Manny Villafaña pulls open a small drawer, pokes through what looks like a nest of slinky little worms, and gently picks out a prime specimen of his latest medical device: the eSVS Mesh.

The silvery mesh tube lies across his fingers; it’s about eight inches long, almost silky to the touch. It’s made of Nitinol, an alloy of nickel and titanium that has shape memory, meaning it always returns to its original shape after being deformed. That allows it to act like “support hose” of sorts, fitting snugly around the vein grafts used in coronary artery bypass graft (CABG) surgery and helping them last longer. Without support, nearly half of vein grafts fail after a few years. Sometimes, they have to be replaced with a repeat surgery.

Villafaña is widely known for his pioneering development and commercialization of medical devices. In 1972, he formed Cardiac Pacemakers, Inc., (now part of Boston Scientific) and developed the first pacemaker powered by a lithium battery. It can last for decades, compared with the 12-to-24-month life of mercury-zinc batteries that were standard at the time. In 1976, he started St. Jude Medical, which designed the first bileaflet mechanical heart valve, an improvement over the era’s single-occluder valves because it greatly reduced the occurrence of blood clots.

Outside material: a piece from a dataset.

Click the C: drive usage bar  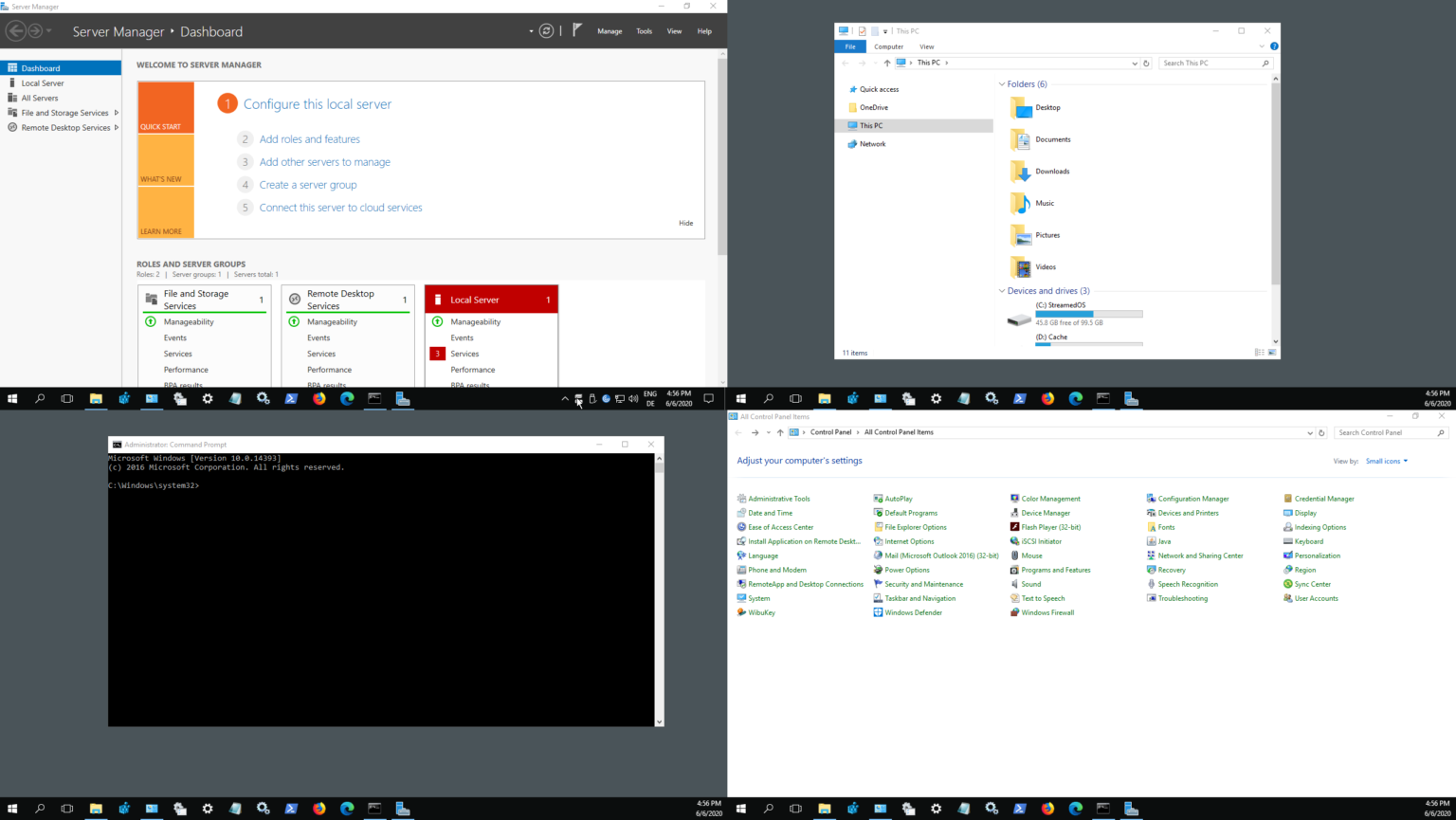pyautogui.click(x=1088, y=314)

His new eSVS Mesh seems elementary by comparison. It has no moving parts, no batteries or electronics or robotics, no drugs to dispense.

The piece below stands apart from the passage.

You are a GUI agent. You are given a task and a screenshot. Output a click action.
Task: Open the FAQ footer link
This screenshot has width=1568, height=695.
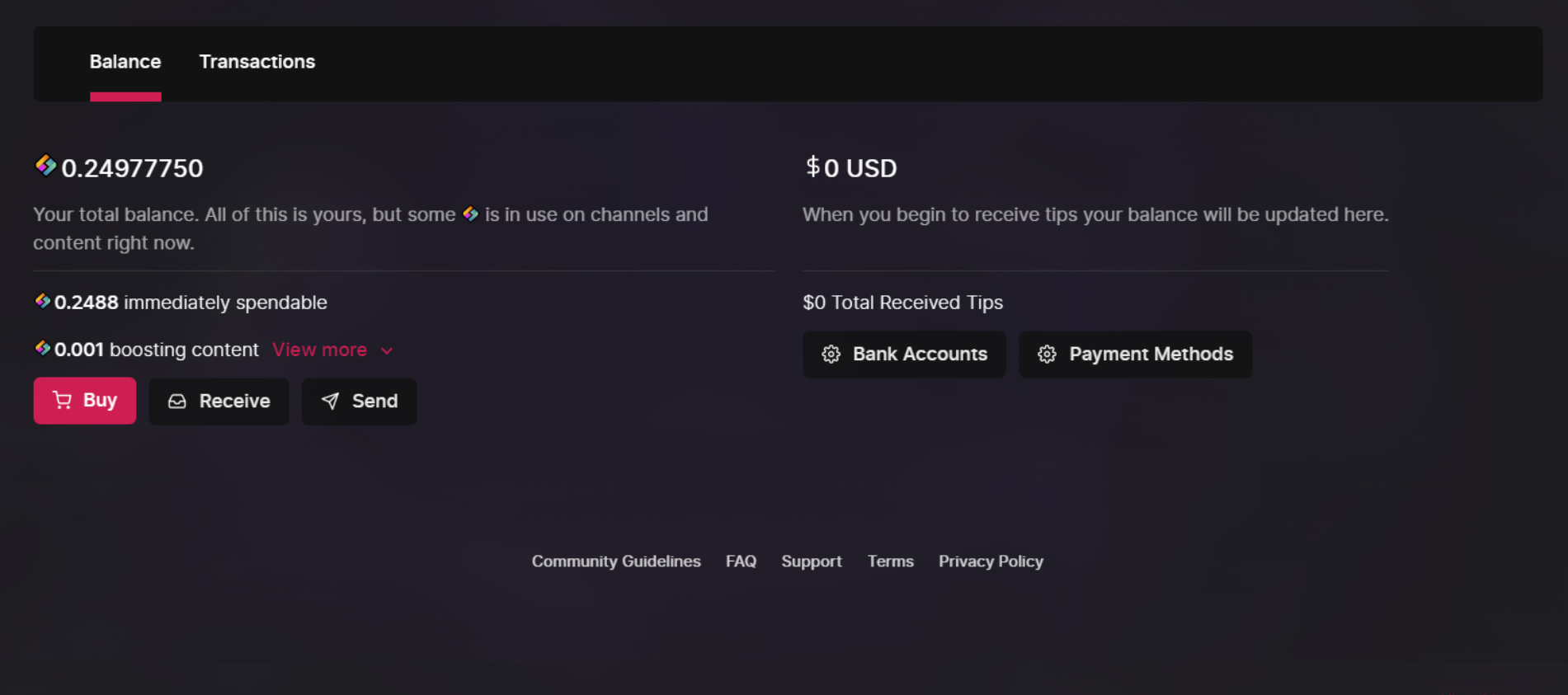pos(741,561)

Still, “this technology has a greater potential than anything I’ve done before,” Villafaña says. Numbers to back up the assertion are quick off his tongue: Each year, patients throughout the world receive 50,000 to 75,000 defibrillators, 250,000 tissue and mechanical heart valves, 500,000 to 600,000 pacemakers, and 750,000 stents. But about 800,000 coronary bypass procedures are done annually, requiring on average 2.3 vein grafts each.

“That’s a 1.8 million market potential for us!” he says.

“Us” is privately held Kips Bay Medical, the Plymouth-based company that Villafaña formed in 2007 to develop the eSVS Mesh for regulatory approval and commercialization. “We don’t have any competition,” he says. “If I were to develop a new pacemaker or new heart valve, I would be going against really tough terrain, with 10 to 30 competitors. But the mesh is absolutely brand new, and every surgeon I’ve talked to wants to see it and get involved with it.”

 

Veins “Blow Up Like a Sausage”

To the extent that heart surgeons are intrigued by the eSVS Mesh, it’s easy to understand why. For 50 years, they’ve been giving heart disease patients a new lease on life with coronary artery bypass graft surgery—but with mixed results.